When a collision occurs, the container uses the equality comparison function (operator== or a custom comparator) to find the desired element within the bucket.
Here's an example that demonstrates hash collisions:
#include <iostream>
#include <string>
#include <unordered_map>
struct Person {
std::string name;
int age;
bool operator==(const Person& other) const {
return name == other.name && age == other.age;
}
};
namespace std {
template <>
struct hash<Person> {
size_t operator()(const Person& person) const {
return std::hash<std::string>{}(person.name);
}
};
}
int main() {
std::unordered_map<Person, int> peopleMap;
peopleMap[Person{"Alice", 25}] = 1;
peopleMap[Person{"Bob", 30}] = 2;
// Collision with "Alice" key
peopleMap[Person{"Alice", 30}] = 3;
for (const auto& [person, id] : peopleMap) {
std::cout
<< "Name: " << person.name
<< ", Age: " << person.age
<< ", ID: " << id << '\n';
}
std::cout << "Bucket count: "
<< peopleMap.bucket_count() << '\n';
std::cout << "Load factor: "
<< peopleMap.load_factor() << '\n';
}Name: Alice, Age: 30, ID: 3
Name: Alice, Age: 25, ID: 1
Name: Bob, Age: 30, ID: 2
Bucket count: 8
Load factor: 0.375In this example, the Person type uses only the name member for hashing. As a result, Person{"Alice", 25} and Person{"Alice", 30} collide because they have the same name.

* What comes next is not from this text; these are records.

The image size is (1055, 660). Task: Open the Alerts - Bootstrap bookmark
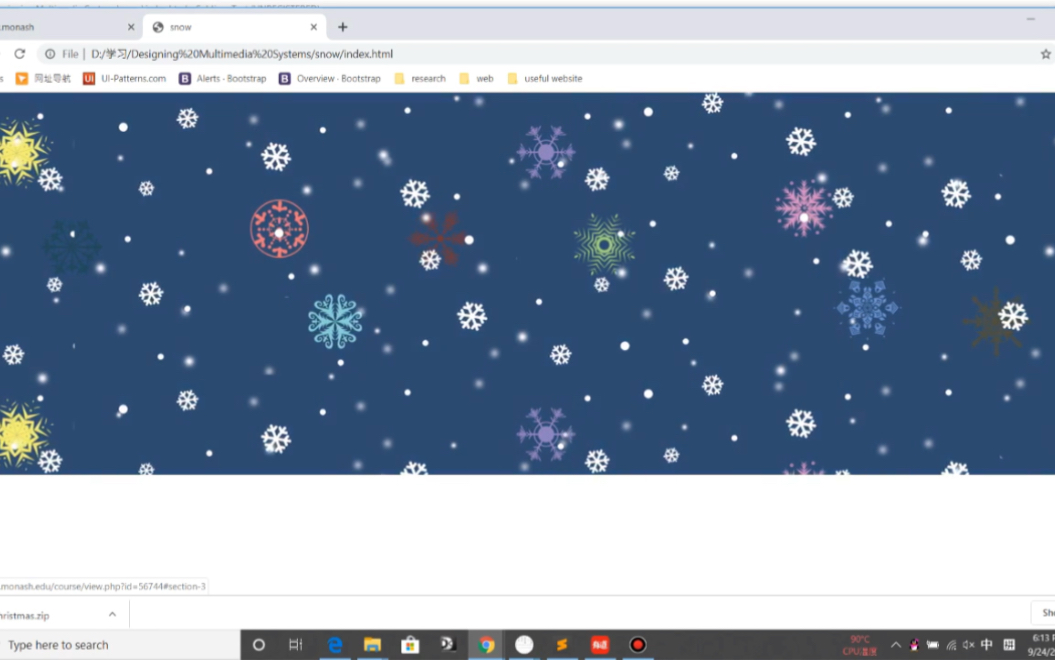[x=225, y=78]
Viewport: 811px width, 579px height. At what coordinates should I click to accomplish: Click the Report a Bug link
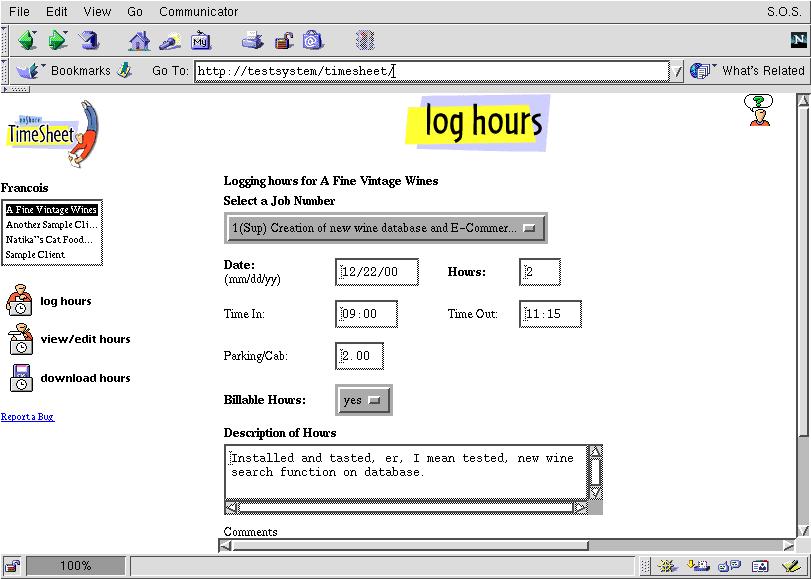pyautogui.click(x=27, y=417)
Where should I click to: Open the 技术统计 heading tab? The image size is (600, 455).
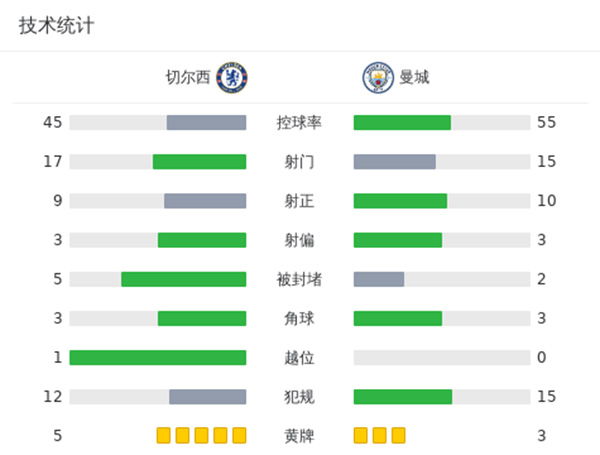pyautogui.click(x=57, y=26)
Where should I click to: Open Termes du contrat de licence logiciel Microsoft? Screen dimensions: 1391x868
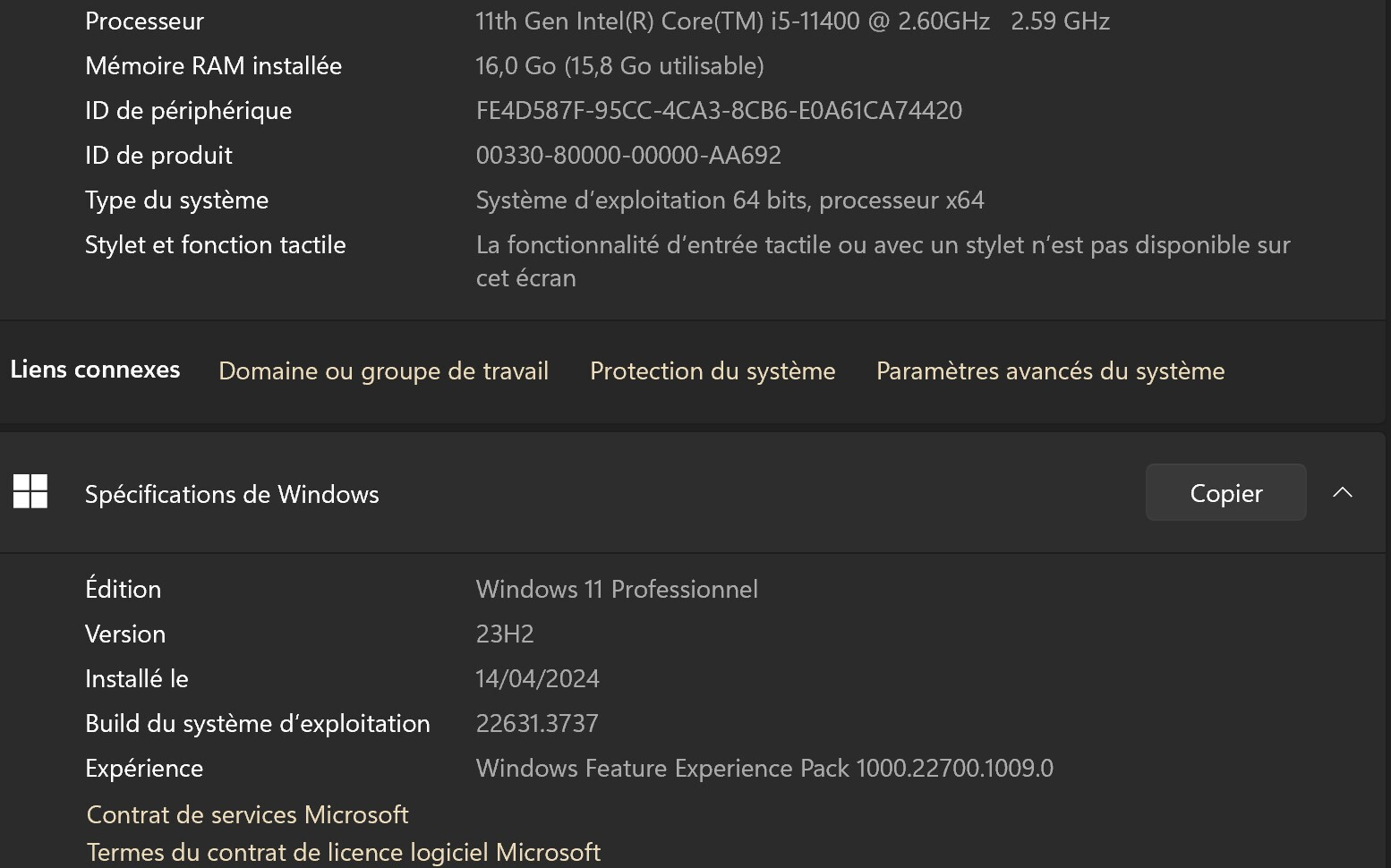(344, 852)
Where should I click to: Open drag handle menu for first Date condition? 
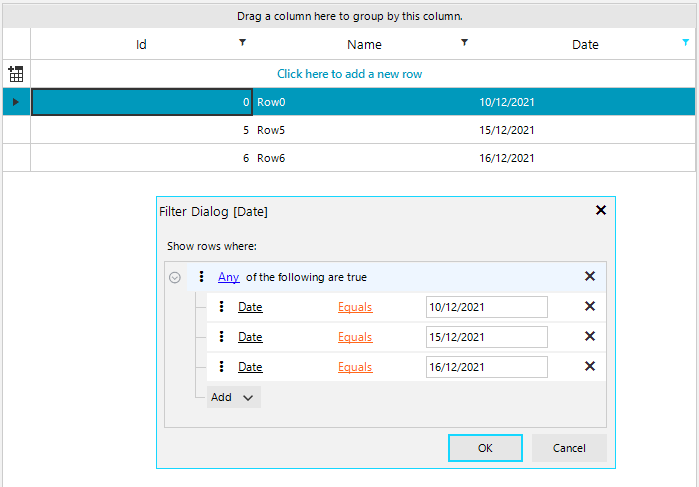(x=221, y=307)
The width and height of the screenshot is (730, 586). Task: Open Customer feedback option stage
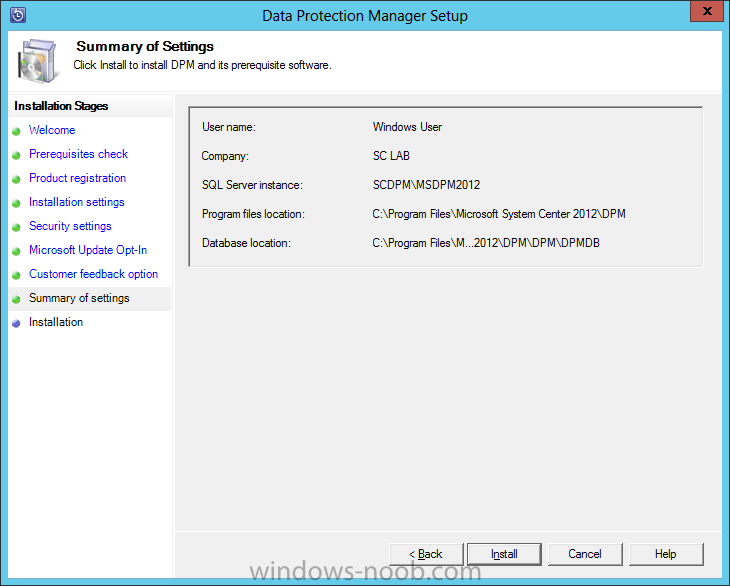pos(93,274)
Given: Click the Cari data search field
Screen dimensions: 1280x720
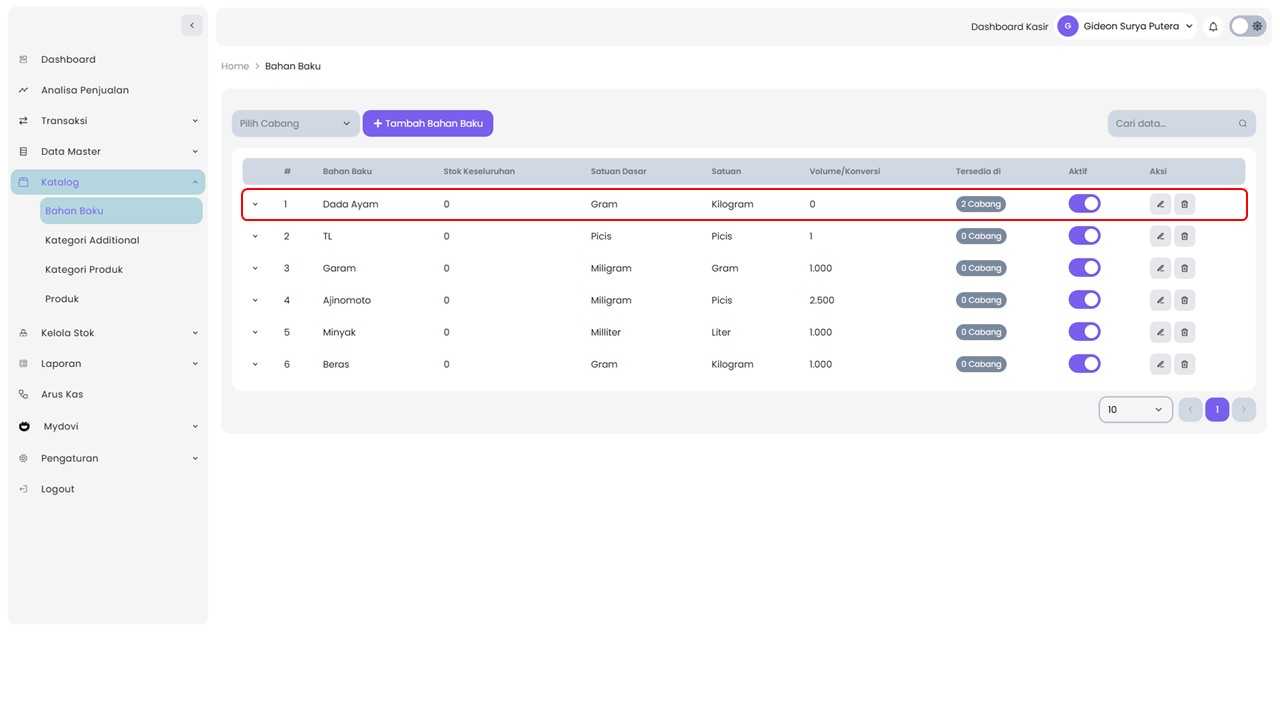Looking at the screenshot, I should tap(1170, 124).
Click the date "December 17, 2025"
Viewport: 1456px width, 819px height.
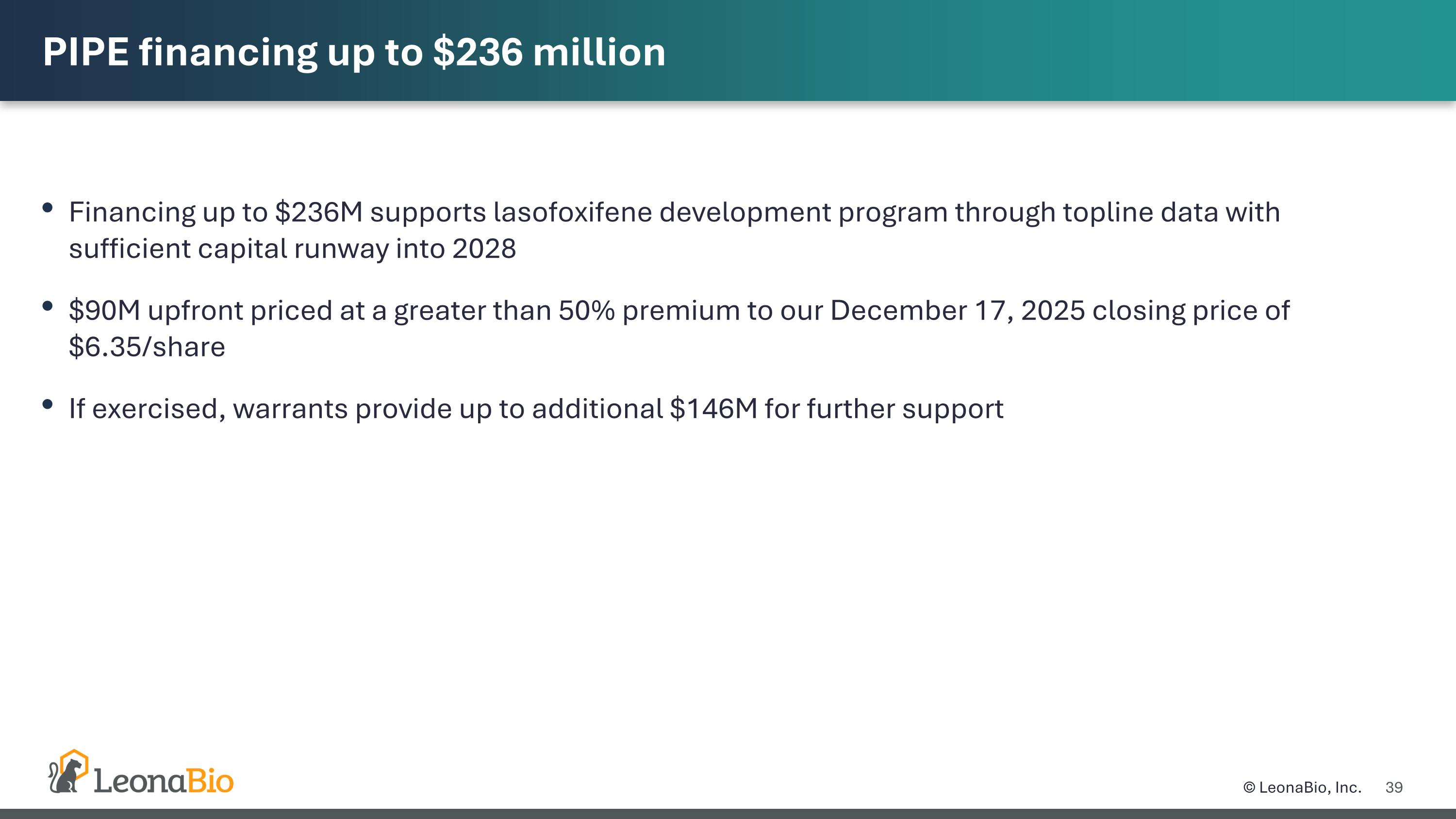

The container resolves the collision by storing both elements in the same bucket. When accessing elements, it uses the equality comparison function to distinguish between the colliding elements.
The bucket_count() function returns the number of buckets in the container, and load_factor() returns the average number of elements per bucket. A higher load factor indicates more collisions.
To minimize collisions and improve performance, you can:
- Use a good hash function that distributes keys evenly across buckets.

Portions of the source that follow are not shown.